Stephen Hawking wrote, “But the present rate of growth cannot continue for the next millennium. By the year 2600 the world’s population would be standing shoulder to shoulder and the electricity consumption would make the Earth glow red hot. If you stacked the new books being published next to each other, at the present rate of production you would have to move at ninety miles an hour just to keep up with the end of the line.”

And beyond Earth, the Sun only has about 5 billion years of fuel left. While that might be comforting for us, it’ll be cold comfort (pun intended) to anyone still alive on planet Earth at that time. “When the sun expands into a red giant during the throes of death, it will vaporize the Earth.” (Ref: Livescience).

Finite Humans

God also made human beings finite. When the first humans disobeyed God, they were barred from the tree of life so they would not live forever (Genesis 3:22). From that time, people have died and been “gathered to their ancestors,” a Hebrew way of saying, “gone to the grave.” People are not eternal because God is “the only One who has immortality” (1 Tim 6:16). That’s why eternal life is a gift that God offers people through Jesus.

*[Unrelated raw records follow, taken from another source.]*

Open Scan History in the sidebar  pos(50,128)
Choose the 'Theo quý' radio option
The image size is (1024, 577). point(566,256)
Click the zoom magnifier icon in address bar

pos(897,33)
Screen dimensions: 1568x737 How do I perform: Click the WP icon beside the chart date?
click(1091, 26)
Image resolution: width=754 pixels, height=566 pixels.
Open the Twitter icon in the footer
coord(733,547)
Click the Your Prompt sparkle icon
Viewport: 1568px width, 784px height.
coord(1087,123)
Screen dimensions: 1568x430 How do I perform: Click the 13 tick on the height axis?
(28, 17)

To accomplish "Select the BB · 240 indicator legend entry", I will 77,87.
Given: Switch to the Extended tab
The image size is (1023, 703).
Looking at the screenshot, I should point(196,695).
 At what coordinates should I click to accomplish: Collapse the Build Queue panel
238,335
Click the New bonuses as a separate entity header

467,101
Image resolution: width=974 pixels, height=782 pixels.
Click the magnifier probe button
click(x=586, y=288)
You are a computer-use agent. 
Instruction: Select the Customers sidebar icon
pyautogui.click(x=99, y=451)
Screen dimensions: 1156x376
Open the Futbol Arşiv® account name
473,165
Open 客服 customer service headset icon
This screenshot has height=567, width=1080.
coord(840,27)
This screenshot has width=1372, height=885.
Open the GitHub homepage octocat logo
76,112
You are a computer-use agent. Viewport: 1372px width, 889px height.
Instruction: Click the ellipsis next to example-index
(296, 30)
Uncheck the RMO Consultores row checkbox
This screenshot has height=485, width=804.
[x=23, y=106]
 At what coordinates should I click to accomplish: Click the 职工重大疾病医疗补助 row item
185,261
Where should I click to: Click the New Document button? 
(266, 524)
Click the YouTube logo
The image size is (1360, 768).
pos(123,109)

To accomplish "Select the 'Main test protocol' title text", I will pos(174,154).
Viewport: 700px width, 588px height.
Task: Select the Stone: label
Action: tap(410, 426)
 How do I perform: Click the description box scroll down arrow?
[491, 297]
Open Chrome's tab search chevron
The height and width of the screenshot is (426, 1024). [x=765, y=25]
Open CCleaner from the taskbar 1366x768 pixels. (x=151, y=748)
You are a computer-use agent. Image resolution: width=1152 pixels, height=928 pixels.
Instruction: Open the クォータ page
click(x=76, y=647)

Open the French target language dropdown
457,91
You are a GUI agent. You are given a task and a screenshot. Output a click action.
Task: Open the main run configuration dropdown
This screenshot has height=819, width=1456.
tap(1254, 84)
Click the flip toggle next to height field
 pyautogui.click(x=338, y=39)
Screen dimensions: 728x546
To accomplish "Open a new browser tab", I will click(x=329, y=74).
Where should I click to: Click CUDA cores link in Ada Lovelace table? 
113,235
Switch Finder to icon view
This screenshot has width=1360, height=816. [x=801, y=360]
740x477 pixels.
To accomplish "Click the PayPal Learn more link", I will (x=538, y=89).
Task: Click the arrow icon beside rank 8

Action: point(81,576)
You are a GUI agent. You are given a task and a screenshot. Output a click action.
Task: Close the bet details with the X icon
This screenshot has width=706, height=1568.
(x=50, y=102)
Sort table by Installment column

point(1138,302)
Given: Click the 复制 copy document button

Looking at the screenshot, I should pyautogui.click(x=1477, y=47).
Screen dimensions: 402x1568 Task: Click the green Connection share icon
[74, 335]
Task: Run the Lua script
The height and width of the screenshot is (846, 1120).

Lincoln Steffens once said, ‘I have seen the future and it works.’ He was actually talking about the Soviet Union, which we now know didn’t work very well. It’s the same with God’s creation. It was never intended to last forever. But why?

Purpose of it All

While God is eternal, and as such lives outside of time, God had a particular purpose in creating a finite world. The Bible teaches that God is a community, one God comprised of three distinct persons. Christians call this the Trinity. God is a community and made people in that same likeness to live and work together. God’s plan from the beginning was to create free will persons who would, out of their free will, love and adore him and whom he would love and adore forever. In other words, once time, space, and matter come to an end, eternity will begin again just as it was before God created this present order of things. God’s creation then is simply a divine interruption to eternity.

The apostle Paul stated it this way, “in order that in the coming ages [God] might show the incomparable riches of his grace, expressed in his kindness to us in Christ Jesus” (Ephesians 2:7). How wonderful to be the object of God’s attention and kindness in a world without end. Who can be the beneficiaries of this kindness? You, when you come and surrender your finite life to Jesus and receive the gift of eternal life.